Neste 12 de novembro, os chefes de Estado e de governo de 24 países da UE, assim como os dirigentes das instituições europeias e os ministros do Trabalho, reúnem-se em Paris para uma segunda cimeira dedicada à luta contra o desemprego juvenil, um fenómeno que afeta 7,5 milhões de europeus entre os 15 e 24 anos, recorda Le Monde.

Também lançada por iniciativa da Alemanha e da França, a primeira conferência deste tipo decorreu em Berlim, em junho, e levou à criação de um fundo destinado ao emprego e à formação dos jovens dos países mais atingidos pela crise.

O objetivo desta iniciativa europeia, recorda Le Monde,

consiste em fazer os possíveis para que nenhum jovem com menos de 24 anos fique sem emprego nem formação durante mais de quatro meses, apostando na aprendizagem e em profissões de futuro (setor digital e crescimento verde). No entanto, não deverá ser apresentada nenhuma nova medida. Os dirigentes reunidos em Paris farão apenas um primeiro balanço, nada espetacular, das medidas apresentadas nos últimos meses. Trata-se nomeadamente de incentivar os Estados a utilizar corretamente os seis mil milhões de euros que deverão financiar as ajudas aos jovens desempregados nos países mais afetados, que incluem a França, a Grécia, a Itália e a Espanha. Só há um problema: estes fundos não estão disponíveis porque as rubricas orçamentais ainda não foram adotadas.
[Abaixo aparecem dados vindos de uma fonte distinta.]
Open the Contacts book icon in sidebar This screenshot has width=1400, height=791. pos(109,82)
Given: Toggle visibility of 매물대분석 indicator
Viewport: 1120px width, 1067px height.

Está muita coisa em jogo, uma vez que, acrescenta o jornal,

a alguns meses das eleições europeias de maio de 2014, a mobilização nunca teve tanta importância na medida em que os dirigentes europeus temem a ascensão do extremismo, devido às tensões sociais e à persistência do desemprego maciço, apesar de se verificar uma fraca recuperação.

Prevê-se a realização de uma terceira cimeira durante a primavera de 2014, na Itália ou na Grécia.